* **REQUIREMENTS**:
Write out the records as a numbered list, starting at the line with "Screen dimensions: 1204x987" and running through the end of the records. Skip blank lines and leave the pictures out.

_ _ _ _

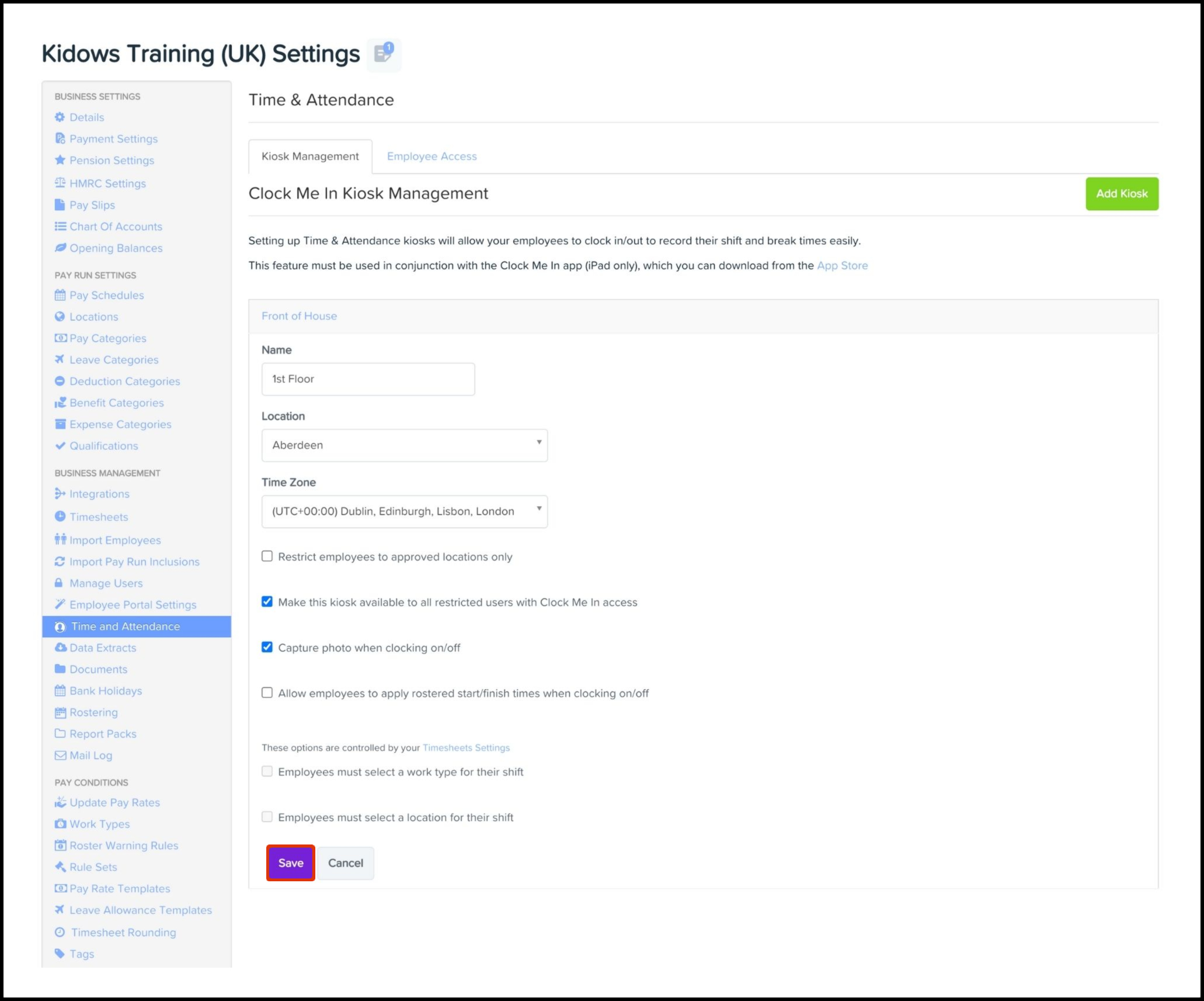This screenshot has height=1001, width=1204.
Task: Enable restrict employees to approved locations
Action: click(267, 557)
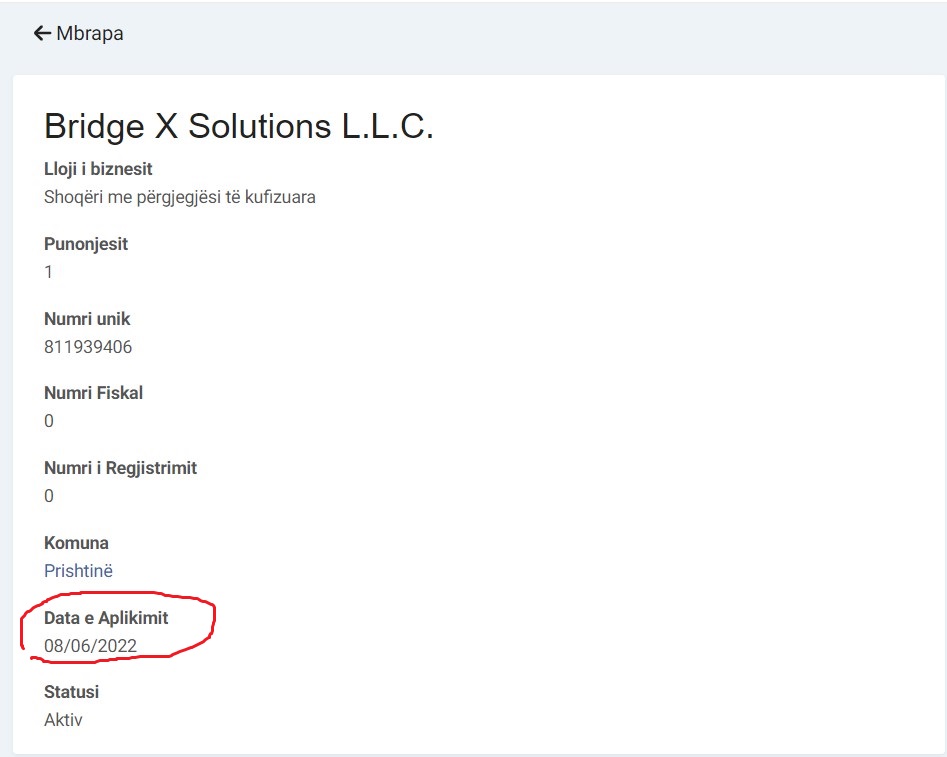Click the Komuna label

coord(76,543)
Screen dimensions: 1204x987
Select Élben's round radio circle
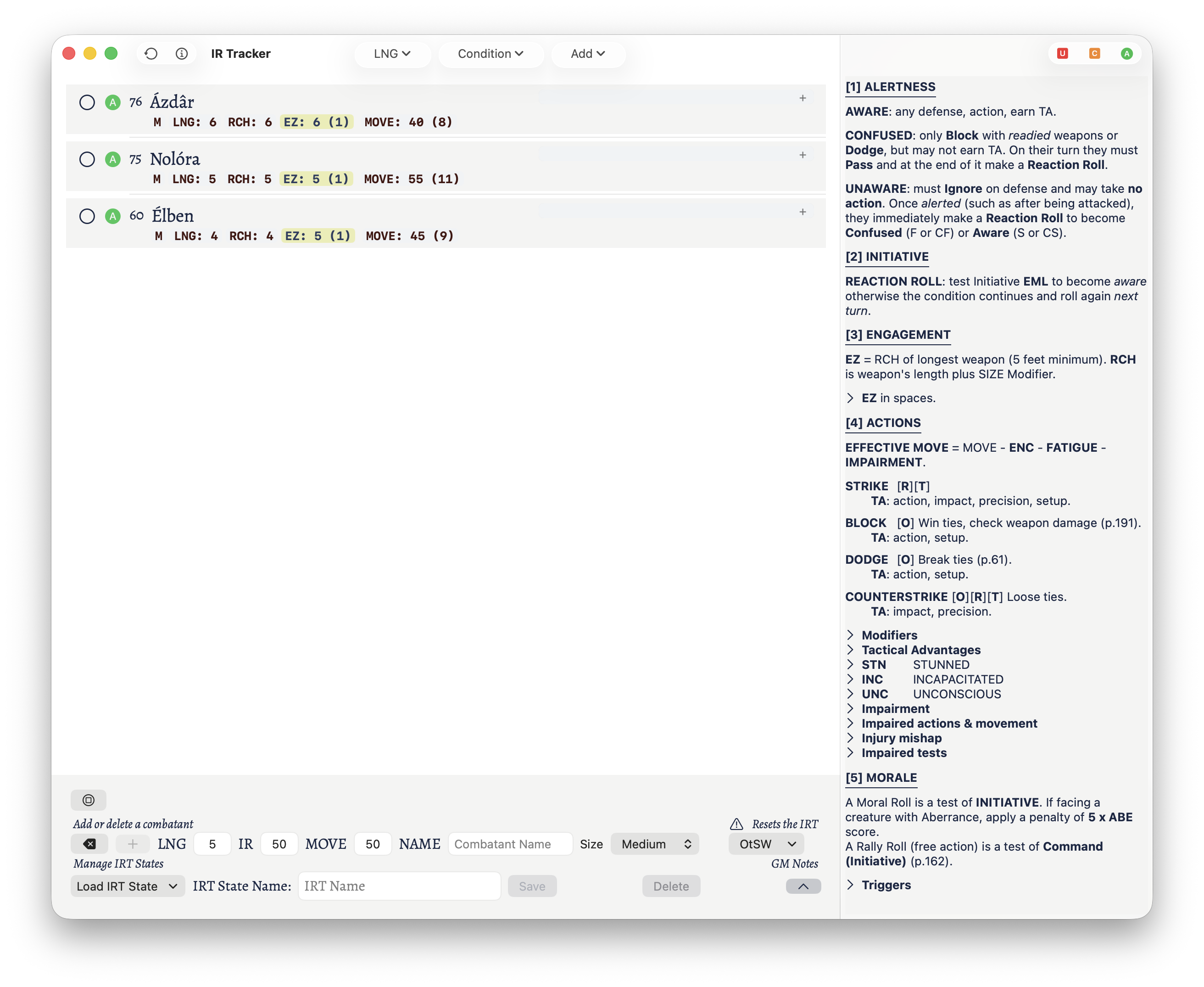87,216
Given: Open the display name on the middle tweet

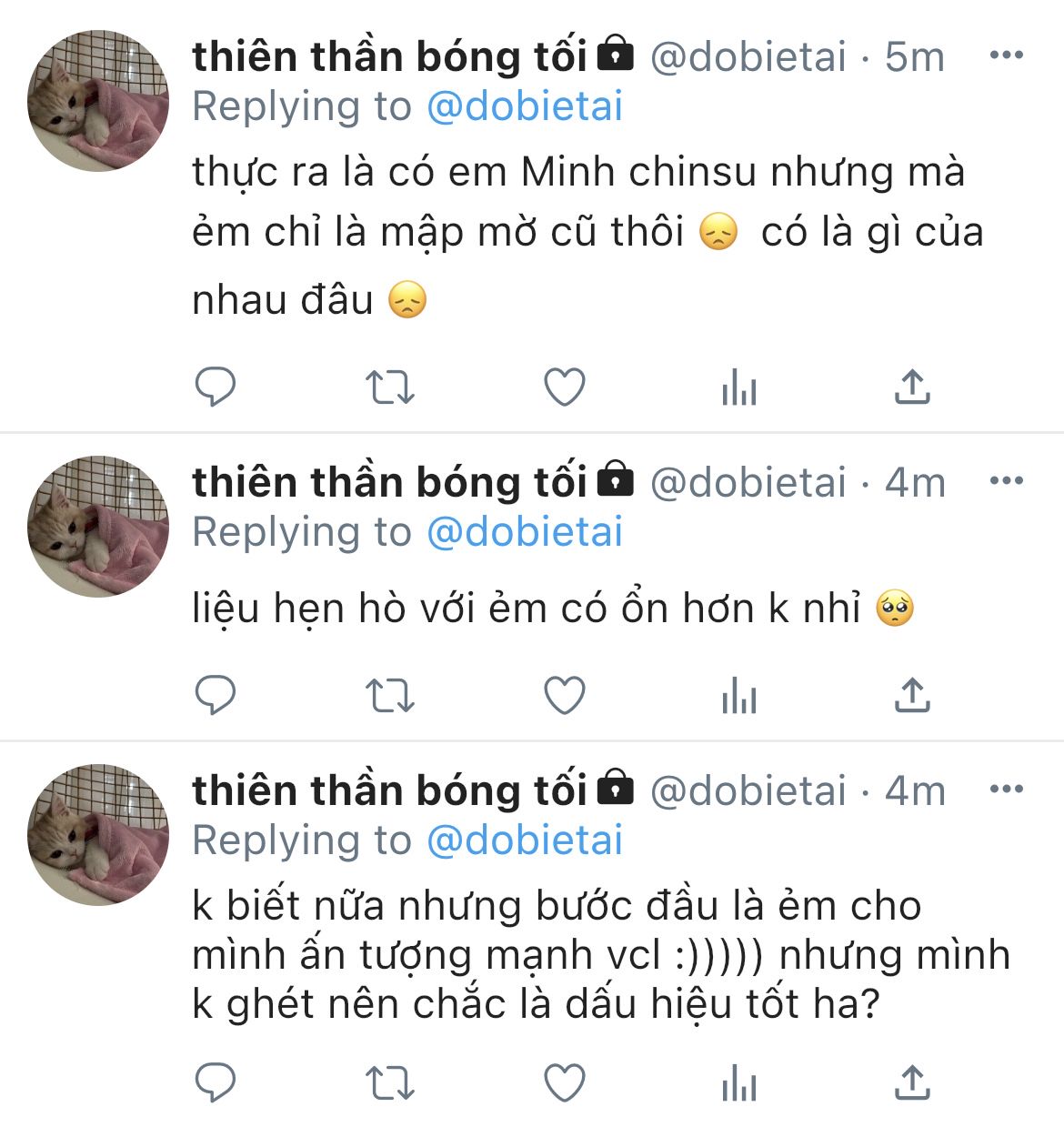Looking at the screenshot, I should click(389, 481).
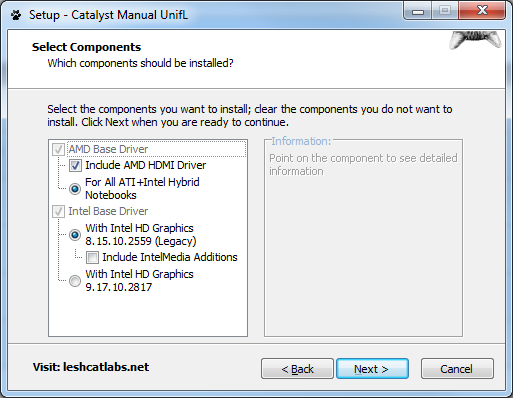Choose Intel HD Graphics 8.15.10.2559 Legacy radio
Viewport: 513px width, 398px height.
[x=75, y=235]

_ _ _ _

* **THE RESULT**:
1. Screen dimensions: 1204x987
2. Select Élben's round radio circle
3. 87,216
4. Given: Open the display name on the middle tweet
5. Looking at the screenshot, I should click(389, 481).
6. Choose Intel HD Graphics 8.15.10.2559 Legacy radio
7. Viewport: 513px width, 398px height.
8. [x=75, y=235]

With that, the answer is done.